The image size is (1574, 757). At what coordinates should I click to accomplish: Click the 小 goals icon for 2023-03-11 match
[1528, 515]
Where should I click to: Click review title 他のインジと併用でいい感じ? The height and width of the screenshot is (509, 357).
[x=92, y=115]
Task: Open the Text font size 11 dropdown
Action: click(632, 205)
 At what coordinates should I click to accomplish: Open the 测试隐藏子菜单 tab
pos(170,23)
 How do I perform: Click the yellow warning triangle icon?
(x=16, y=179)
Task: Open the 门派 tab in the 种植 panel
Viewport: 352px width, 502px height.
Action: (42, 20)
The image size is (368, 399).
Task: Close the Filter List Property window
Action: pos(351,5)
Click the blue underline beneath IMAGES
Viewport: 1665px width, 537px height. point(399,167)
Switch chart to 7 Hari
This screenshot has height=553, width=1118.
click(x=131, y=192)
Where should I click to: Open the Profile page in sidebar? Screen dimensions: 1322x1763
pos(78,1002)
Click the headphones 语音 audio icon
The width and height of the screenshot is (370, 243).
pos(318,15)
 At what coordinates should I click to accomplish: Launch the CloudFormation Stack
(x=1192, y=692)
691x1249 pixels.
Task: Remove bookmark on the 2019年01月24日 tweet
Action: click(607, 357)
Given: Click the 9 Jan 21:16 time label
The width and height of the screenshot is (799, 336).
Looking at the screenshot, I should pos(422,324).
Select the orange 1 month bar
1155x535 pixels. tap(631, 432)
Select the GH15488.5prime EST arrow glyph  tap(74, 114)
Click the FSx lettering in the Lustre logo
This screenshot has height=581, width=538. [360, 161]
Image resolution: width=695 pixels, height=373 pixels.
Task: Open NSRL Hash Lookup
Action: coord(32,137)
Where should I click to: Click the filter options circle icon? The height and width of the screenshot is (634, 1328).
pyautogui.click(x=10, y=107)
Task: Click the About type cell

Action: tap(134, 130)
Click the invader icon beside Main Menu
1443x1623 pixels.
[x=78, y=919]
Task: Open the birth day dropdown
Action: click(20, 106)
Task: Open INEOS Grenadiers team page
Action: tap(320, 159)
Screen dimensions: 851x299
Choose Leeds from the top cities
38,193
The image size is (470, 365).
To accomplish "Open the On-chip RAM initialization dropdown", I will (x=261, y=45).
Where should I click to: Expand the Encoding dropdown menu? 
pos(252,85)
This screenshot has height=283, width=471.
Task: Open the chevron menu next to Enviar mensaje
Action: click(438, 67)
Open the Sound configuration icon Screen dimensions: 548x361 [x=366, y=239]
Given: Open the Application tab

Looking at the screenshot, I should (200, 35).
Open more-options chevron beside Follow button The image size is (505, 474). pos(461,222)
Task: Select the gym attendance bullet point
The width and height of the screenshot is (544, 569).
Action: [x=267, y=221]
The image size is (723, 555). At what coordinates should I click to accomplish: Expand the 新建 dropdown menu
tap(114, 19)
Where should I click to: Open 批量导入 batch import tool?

■ **GOAL OF THE EXERCISE**
Retype exactly the line with "Click the FSx lettering in the Lustre logo" and each line after it until the records end, and include no other line.

■ **ANSWER TO THIS EXERCISE**
Click the FSx lettering in the Lustre logo
This screenshot has height=581, width=538. [360, 161]
Image resolution: width=695 pixels, height=373 pixels.
Task: Open NSRL Hash Lookup
Action: coord(32,137)
Where should I click to: Click the filter options circle icon? The height and width of the screenshot is (634, 1328).
pyautogui.click(x=10, y=107)
Task: Click the About type cell

Action: tap(134, 130)
Click the invader icon beside Main Menu
1443x1623 pixels.
[x=78, y=919]
Task: Open the birth day dropdown
Action: click(20, 106)
Task: Open INEOS Grenadiers team page
Action: tap(320, 159)
Screen dimensions: 851x299
Choose Leeds from the top cities
38,193
The image size is (470, 365).
To accomplish "Open the On-chip RAM initialization dropdown", I will (x=261, y=45).
Where should I click to: Expand the Encoding dropdown menu? 
pos(252,85)
This screenshot has height=283, width=471.
Task: Open the chevron menu next to Enviar mensaje
Action: click(438, 67)
Open the Sound configuration icon Screen dimensions: 548x361 [x=366, y=239]
Given: Open the Application tab

Looking at the screenshot, I should (200, 35).
Open more-options chevron beside Follow button The image size is (505, 474). pos(461,222)
Task: Select the gym attendance bullet point
The width and height of the screenshot is (544, 569).
Action: [x=267, y=221]
The image size is (723, 555). At what coordinates should I click to accomplish: Expand the 新建 dropdown menu
tap(114, 19)
Where should I click to: Open 批量导入 batch import tool?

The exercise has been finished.